> [SHORT EXERCISE]
Print everything from the first of the lines below down to the line containing "(x=220, y=72)", including both, with no changes.

> [RECORDS SUPPLIED]
++++++++++++++++++++

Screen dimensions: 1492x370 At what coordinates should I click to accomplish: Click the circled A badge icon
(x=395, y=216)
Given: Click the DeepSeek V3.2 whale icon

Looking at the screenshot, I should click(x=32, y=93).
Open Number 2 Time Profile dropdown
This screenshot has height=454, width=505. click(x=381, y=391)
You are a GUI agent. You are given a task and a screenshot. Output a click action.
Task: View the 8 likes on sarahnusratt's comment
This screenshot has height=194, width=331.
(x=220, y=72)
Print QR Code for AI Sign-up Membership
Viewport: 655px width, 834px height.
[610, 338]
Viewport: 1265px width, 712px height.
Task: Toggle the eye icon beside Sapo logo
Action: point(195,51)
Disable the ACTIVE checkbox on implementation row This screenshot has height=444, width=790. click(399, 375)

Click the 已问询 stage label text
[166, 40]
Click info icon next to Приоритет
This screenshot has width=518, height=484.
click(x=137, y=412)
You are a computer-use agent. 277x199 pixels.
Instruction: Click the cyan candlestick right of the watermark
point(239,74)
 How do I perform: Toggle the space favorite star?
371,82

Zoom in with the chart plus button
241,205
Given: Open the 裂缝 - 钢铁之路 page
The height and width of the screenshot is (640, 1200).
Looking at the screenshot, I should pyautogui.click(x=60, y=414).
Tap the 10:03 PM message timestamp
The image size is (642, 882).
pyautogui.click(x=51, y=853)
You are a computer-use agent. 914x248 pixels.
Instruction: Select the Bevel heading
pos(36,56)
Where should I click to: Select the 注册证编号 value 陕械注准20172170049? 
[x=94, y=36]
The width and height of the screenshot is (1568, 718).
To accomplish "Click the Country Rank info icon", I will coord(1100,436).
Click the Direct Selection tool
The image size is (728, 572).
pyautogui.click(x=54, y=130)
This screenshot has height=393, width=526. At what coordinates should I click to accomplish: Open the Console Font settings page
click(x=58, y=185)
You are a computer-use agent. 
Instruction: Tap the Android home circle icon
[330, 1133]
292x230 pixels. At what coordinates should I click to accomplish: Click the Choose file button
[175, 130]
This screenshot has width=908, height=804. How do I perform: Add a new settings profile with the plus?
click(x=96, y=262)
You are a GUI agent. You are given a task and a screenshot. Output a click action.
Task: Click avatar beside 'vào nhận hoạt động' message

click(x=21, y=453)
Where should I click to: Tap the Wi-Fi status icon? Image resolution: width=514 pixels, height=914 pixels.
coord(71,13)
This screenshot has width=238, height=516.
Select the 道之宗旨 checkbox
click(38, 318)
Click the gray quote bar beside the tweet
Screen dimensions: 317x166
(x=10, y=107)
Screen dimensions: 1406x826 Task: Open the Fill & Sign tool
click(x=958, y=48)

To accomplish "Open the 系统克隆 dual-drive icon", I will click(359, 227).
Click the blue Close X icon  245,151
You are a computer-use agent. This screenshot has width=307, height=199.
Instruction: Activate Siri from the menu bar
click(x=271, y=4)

++++++++++++++++++++

> [EXERCISE OUTPUT]
Screen dimensions: 1492x370 At what coordinates should I click to accomplish: Click the circled A badge icon
(x=395, y=216)
Given: Click the DeepSeek V3.2 whale icon

Looking at the screenshot, I should click(x=32, y=93).
Open Number 2 Time Profile dropdown
This screenshot has height=454, width=505. click(x=381, y=391)
You are a GUI agent. You are given a task and a screenshot. Output a click action.
Task: View the 8 likes on sarahnusratt's comment
This screenshot has height=194, width=331.
(x=220, y=72)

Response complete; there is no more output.